[WHAT YOU WILL DO]
Can you reproduce every item below word for word, leaving out the pictures?
**** DATA TO PROCESS ****
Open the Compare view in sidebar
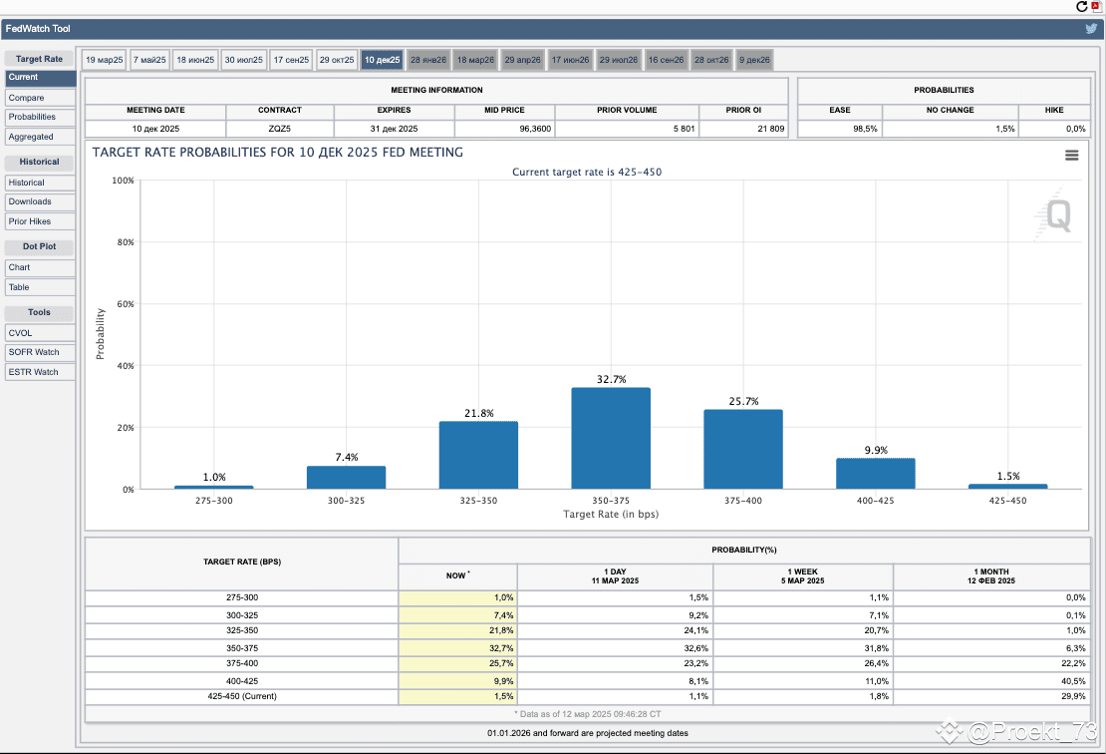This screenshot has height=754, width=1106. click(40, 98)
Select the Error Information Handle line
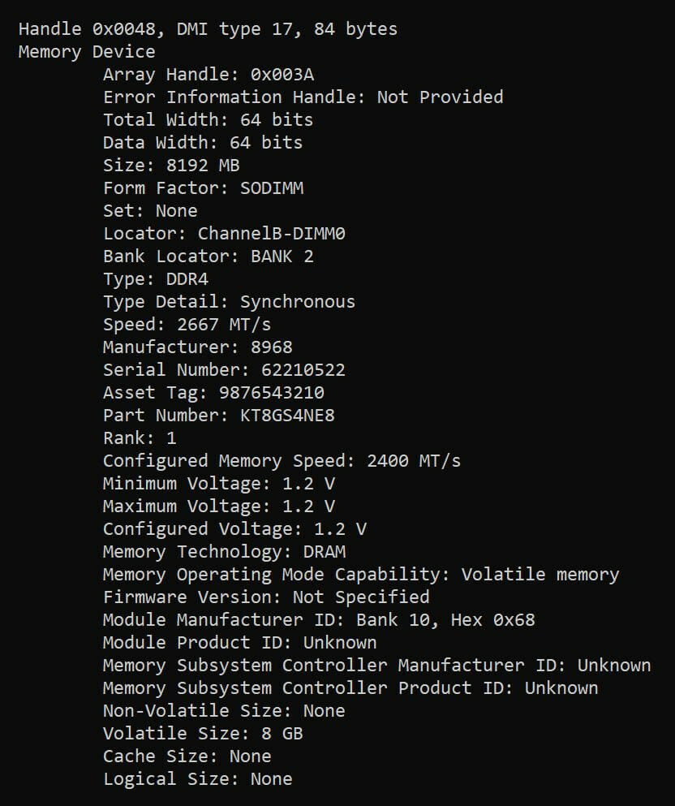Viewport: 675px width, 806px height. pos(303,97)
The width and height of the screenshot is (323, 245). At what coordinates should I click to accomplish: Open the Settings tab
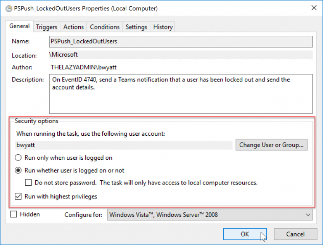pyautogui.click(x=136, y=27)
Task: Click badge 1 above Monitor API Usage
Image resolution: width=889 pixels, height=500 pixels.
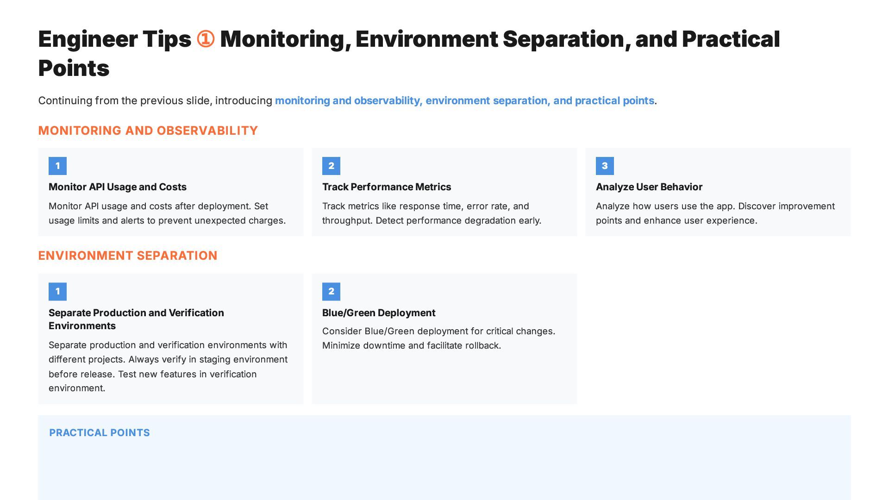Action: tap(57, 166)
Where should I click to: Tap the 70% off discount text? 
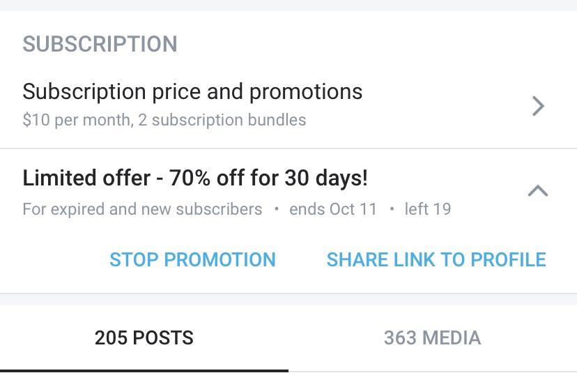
****
[CORRECT RESPONSE]
Open the Compare view in sidebar
This screenshot has height=754, width=1106. click(40, 98)
Select the Error Information Handle line
Viewport: 675px width, 806px height. pos(303,97)
The width and height of the screenshot is (323, 245). At what coordinates should I click to accomplish: Open the Settings tab
pyautogui.click(x=136, y=27)
Task: Click badge 1 above Monitor API Usage
Image resolution: width=889 pixels, height=500 pixels.
Action: tap(57, 166)
Where should I click to: Tap the 70% off discount text? 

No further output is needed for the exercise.